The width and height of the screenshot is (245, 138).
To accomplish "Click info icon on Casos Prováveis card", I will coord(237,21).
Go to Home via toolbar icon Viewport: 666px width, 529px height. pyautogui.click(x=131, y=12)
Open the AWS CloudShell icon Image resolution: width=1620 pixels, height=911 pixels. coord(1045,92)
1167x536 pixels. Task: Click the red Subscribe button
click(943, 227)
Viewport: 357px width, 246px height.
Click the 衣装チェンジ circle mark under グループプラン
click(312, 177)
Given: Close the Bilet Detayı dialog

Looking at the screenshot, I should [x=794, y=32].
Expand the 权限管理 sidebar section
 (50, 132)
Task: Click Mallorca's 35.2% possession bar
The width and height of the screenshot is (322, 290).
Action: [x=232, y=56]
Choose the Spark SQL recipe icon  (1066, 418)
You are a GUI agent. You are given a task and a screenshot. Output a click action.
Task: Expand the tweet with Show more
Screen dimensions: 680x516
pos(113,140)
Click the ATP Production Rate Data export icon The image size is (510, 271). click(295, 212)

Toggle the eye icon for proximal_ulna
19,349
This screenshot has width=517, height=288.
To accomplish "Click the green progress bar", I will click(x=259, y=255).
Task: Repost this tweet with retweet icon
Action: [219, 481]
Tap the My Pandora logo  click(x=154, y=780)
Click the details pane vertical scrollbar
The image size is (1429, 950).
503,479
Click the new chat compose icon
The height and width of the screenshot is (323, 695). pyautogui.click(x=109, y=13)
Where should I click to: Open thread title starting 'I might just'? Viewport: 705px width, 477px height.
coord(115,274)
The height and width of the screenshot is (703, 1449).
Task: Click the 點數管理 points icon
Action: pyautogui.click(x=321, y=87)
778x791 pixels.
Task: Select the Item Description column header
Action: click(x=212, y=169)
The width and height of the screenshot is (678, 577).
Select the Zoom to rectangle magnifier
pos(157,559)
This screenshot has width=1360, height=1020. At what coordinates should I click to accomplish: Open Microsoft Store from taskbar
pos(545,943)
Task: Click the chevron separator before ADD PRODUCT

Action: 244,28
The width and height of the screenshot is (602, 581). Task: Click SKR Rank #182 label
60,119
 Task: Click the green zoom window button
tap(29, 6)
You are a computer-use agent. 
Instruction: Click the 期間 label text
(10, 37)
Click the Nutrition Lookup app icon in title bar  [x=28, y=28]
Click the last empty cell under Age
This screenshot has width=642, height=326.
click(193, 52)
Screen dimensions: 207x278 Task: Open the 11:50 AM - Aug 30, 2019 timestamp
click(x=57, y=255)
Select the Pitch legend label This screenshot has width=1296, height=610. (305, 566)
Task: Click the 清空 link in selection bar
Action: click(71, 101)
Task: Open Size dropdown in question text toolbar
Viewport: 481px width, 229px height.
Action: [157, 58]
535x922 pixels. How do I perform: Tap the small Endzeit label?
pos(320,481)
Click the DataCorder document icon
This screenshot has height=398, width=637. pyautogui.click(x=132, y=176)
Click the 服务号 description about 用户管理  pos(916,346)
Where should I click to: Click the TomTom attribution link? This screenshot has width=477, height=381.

What you should do: Reproduce the entire listing above, line for line, with no changes.

Reply to the exercise:
The width and height of the screenshot is (245, 138).
To accomplish "Click info icon on Casos Prováveis card", I will coord(237,21).
Go to Home via toolbar icon Viewport: 666px width, 529px height. pyautogui.click(x=131, y=12)
Open the AWS CloudShell icon Image resolution: width=1620 pixels, height=911 pixels. coord(1045,92)
1167x536 pixels. Task: Click the red Subscribe button
click(943, 227)
Viewport: 357px width, 246px height.
Click the 衣装チェンジ circle mark under グループプラン
click(312, 177)
Given: Close the Bilet Detayı dialog

Looking at the screenshot, I should [x=794, y=32].
Expand the 权限管理 sidebar section
 (50, 132)
Task: Click Mallorca's 35.2% possession bar
The width and height of the screenshot is (322, 290).
Action: [x=232, y=56]
Choose the Spark SQL recipe icon  (1066, 418)
You are a GUI agent. You are given a task and a screenshot. Output a click action.
Task: Expand the tweet with Show more
Screen dimensions: 680x516
pos(113,140)
Click the ATP Production Rate Data export icon The image size is (510, 271). click(295, 212)

Toggle the eye icon for proximal_ulna
19,349
This screenshot has width=517, height=288.
To accomplish "Click the green progress bar", I will click(x=259, y=255).
Task: Repost this tweet with retweet icon
Action: [219, 481]
Tap the My Pandora logo  click(x=154, y=780)
Click the details pane vertical scrollbar
The image size is (1429, 950).
503,479
Click the new chat compose icon
The height and width of the screenshot is (323, 695). pyautogui.click(x=109, y=13)
Where should I click to: Open thread title starting 'I might just'? Viewport: 705px width, 477px height.
coord(115,274)
The height and width of the screenshot is (703, 1449).
Task: Click the 點數管理 points icon
Action: pyautogui.click(x=321, y=87)
778x791 pixels.
Task: Select the Item Description column header
Action: click(x=212, y=169)
The width and height of the screenshot is (678, 577).
Select the Zoom to rectangle magnifier
pos(157,559)
This screenshot has width=1360, height=1020. At what coordinates should I click to accomplish: Open Microsoft Store from taskbar
pos(545,943)
Task: Click the chevron separator before ADD PRODUCT

Action: 244,28
The width and height of the screenshot is (602, 581). Task: Click SKR Rank #182 label
60,119
 Task: Click the green zoom window button
tap(29, 6)
You are a computer-use agent. 
Instruction: Click the 期間 label text
(10, 37)
Click the Nutrition Lookup app icon in title bar  [x=28, y=28]
Click the last empty cell under Age
This screenshot has width=642, height=326.
click(193, 52)
Screen dimensions: 207x278 Task: Open the 11:50 AM - Aug 30, 2019 timestamp
click(x=57, y=255)
Select the Pitch legend label This screenshot has width=1296, height=610. (305, 566)
Task: Click the 清空 link in selection bar
Action: click(71, 101)
Task: Open Size dropdown in question text toolbar
Viewport: 481px width, 229px height.
Action: [157, 58]
535x922 pixels. How do I perform: Tap the small Endzeit label?
pos(320,481)
Click the DataCorder document icon
This screenshot has height=398, width=637. pyautogui.click(x=132, y=176)
Click the 服务号 description about 用户管理  pos(916,346)
Where should I click to: Click the TomTom attribution link? This screenshot has width=477, height=381.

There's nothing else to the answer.